O esquema, que operava com empresas de fachada e sites falsos de leilões, atingiu vítimas em todo o país. Segundo estimativa da Polícia Civil, que investigou o caso por três anos, apenas em 2025 mais de 250 pessoas foram enganadas em diferentes regiões do Brasil. A organização criminosa foi desarticulada em fases da operação “Martelo Virtual”, sendo que a 3ª fase, realizada em março deste ano, resultou na prisão de quatro investigados e no cumprimento de 10 mandados de busca e apreensão.

Estrutura organizada e ‘pulverização’ do dinheiro

A Polícia Civil apurou que o grupo atuava com divisão de tarefas bem definidas, organizado em três núcleos: financeiro, operacional e de lavagem de capitais.
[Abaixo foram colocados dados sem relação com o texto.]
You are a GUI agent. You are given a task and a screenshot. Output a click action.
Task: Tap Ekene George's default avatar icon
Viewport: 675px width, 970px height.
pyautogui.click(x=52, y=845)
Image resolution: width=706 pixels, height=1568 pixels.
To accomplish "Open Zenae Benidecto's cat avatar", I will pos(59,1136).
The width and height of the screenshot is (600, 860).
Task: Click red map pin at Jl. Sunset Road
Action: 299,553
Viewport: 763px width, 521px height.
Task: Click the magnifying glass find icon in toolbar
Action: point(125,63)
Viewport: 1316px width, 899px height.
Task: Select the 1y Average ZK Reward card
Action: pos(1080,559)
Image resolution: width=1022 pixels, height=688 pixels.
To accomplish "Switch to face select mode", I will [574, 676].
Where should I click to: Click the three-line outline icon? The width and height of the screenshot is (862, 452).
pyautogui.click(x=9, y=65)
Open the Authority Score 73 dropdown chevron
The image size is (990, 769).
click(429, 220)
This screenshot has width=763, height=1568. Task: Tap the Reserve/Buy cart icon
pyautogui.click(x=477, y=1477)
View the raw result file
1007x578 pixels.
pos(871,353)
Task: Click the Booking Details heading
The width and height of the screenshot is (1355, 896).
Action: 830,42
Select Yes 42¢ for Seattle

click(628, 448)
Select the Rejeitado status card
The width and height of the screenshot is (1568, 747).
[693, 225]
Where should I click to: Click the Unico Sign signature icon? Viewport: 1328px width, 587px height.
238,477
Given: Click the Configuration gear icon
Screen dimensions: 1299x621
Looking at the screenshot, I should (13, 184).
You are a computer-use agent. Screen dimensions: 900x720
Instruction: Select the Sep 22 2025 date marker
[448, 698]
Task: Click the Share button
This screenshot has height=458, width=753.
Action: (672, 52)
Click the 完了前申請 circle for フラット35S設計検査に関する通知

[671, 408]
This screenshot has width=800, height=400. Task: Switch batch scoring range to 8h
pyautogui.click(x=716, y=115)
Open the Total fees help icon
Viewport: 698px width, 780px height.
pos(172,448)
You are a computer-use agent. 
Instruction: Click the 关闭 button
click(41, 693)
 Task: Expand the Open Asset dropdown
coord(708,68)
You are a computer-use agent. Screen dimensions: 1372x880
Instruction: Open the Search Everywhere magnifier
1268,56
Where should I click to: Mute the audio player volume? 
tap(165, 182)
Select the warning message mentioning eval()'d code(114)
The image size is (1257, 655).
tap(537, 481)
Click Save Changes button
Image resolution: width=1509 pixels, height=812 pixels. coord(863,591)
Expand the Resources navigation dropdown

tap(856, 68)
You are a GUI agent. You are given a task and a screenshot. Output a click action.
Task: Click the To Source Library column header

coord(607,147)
Entre as funções identificadas estavam a criação e operação dos sites de falsos leilões, o uso de “laranjas” para receber os valores dos golpes (cientes da origem ilícita), e a realização de saques ou transferências para fracionar os valores. Esse processo, chamado internamente de “pulada”, consistia no repasse sucessivo do dinheiro para dificultar o rastreamento.

Na etapa seguinte, as cifras eram direcionadas a um grupo familiar de São Paulo, apontado como responsável pela “pulverização” dos recursos em diversas contas. Por fim, os chamados “lavadores finais” mantinham em seus nomes bens incompatíveis com a renda declarada, como imóveis, veículos e até motos aquáticas.

Juiz destaca atuação em golpe do falso leilão

A denúncia do Ministério Público, apresentada em junho de 2025, apontou que, entre 2021 e 2025, os acusados financiaram e organizaram uma quadrilha especializada. Os sites desenvolvidos e operados pela organização criminosa tinham aparência semelhante à de páginas de leilões legítimos. Para atrair as vítimas, os investigados usavam ferramentas de impulsionamento em plataformas digitais, o que ampliava o alcance do golpe.

O caso ganha relevância no cenário nacional, pois se soma a outras investigações recentes sobre fraudes digitais e crimes financeiros, como a Operação Distrato, que mira fraude de R$ 3,8 bilhões em ICMS em SP e PR, e a condenação do influenciador Nego Di por rifas virtuais fraudulentas. Esses episódios reforçam a necessidade de atenção do público a ofertas aparentemente vantajosas e a importância da atuação conjunta entre polícia, Ministério Público e Judiciário para desmantelar organizações criminosas que operam em múltiplos estados.

Com a condenação, a Justiça de Frutal não apenas pune os envolvidos, mas também busca reparar os danos causados às vítimas, determinando que os recursos apreendidos sejam destinados ao ressarcimento. A decisão representa um avanço no combate a esse tipo de crime, que se aproveita da boa-fé das pessoas e da facilidade de disseminação de informações falsas na internet.